En 1801, le jeune abbé entame une carrière de critique littéraire qui durera 30 ans, "au journal des Débats". C'est à partir de ce moment là qu'il devint célèbre sous le pseudonyme de la lettre A. Il se fit remarquer par un style élégant et pur, une manière de plaisanter spirituelle, fine et toujours de bon goût. Les années passant, le journal des débats devint journal de l'Empire et dut donner plus d'importance à la partie littéraire qu'à la politique.
C'est à cette époque que FELETZ fut nommé conservateur de la bibliothèque MAZARINE, poste dont il se vit destituer par le Ministre CARNOT lors de la première Restauration. En 1824 CHATEAUBRIAND lui proposa d'entrer à l'Académie ce qu'il fit seulement le 17 avril 1827. Quelques temps après, cédant aux sollicitations de ses amis, il consentit à la publication de certains de ses articles sous le titre : "Mélange de philosophie, d'histoire et de littérature". Jusqu'en 1840 ont paru 7 volumes qui ne constituent qu'une partie de l'œuvre de Feletz.

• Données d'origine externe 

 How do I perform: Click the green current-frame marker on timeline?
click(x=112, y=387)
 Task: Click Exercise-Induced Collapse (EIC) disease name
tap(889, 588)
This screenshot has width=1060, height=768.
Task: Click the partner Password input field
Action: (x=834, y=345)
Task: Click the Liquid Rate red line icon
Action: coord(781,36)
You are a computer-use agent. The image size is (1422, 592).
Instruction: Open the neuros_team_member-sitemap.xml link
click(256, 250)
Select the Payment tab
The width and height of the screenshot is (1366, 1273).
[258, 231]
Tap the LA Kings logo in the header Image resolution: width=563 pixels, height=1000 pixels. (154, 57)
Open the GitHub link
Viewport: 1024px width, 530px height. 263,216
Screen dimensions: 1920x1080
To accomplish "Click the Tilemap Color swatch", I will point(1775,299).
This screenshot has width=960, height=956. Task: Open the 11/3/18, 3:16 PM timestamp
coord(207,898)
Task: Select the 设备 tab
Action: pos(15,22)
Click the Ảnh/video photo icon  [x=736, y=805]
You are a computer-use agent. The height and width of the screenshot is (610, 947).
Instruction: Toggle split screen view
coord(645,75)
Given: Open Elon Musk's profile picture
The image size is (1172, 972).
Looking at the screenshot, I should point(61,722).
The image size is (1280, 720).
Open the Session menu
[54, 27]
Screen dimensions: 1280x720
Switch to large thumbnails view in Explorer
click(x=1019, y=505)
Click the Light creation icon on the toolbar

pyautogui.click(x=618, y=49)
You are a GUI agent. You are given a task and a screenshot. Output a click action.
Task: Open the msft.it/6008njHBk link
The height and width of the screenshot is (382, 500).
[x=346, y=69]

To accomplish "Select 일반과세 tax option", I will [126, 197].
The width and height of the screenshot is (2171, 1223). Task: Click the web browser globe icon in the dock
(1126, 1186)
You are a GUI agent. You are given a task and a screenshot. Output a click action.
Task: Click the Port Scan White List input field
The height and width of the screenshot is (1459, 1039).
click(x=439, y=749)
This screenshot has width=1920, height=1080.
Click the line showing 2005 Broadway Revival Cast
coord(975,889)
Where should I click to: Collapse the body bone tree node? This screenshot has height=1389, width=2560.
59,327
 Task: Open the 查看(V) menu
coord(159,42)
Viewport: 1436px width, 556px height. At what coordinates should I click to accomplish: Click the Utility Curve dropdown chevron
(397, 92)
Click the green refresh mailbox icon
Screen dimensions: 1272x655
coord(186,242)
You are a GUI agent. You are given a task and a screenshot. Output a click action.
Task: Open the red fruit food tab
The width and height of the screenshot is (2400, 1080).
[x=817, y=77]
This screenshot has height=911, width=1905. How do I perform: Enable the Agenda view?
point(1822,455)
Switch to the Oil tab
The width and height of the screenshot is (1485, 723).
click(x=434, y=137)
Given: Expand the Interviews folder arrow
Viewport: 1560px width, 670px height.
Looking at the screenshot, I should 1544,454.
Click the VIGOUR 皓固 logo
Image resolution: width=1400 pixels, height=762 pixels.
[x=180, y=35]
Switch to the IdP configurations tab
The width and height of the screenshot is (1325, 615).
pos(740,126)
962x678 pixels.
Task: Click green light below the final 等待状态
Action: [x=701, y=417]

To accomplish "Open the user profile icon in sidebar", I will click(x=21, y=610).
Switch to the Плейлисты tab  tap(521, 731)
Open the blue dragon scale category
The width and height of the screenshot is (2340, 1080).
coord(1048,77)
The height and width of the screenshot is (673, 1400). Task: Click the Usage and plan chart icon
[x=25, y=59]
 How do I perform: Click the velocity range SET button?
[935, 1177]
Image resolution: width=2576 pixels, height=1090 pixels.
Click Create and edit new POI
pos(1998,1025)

Malgré 40 années passées à Paris, il n'en restait pas moins Limousin. Durant les 12 dernières années de sa vie, devenu presque aveugle, il prolongeait le plus possible ses séjours à Gumont. Là, il se distrayait en fréquentant les salons de Mme et Mr De Lavarde et de Bouchiat. Depuis 1830 il n'écrivait plus pour le public mais ses proches appréciaient encore son esprit encore jeune, riche d'anecdotes et de souvenirs. Après un mois de cruelles souffrances, il mourut le 11 février 1850 à l'âge de 83 ans.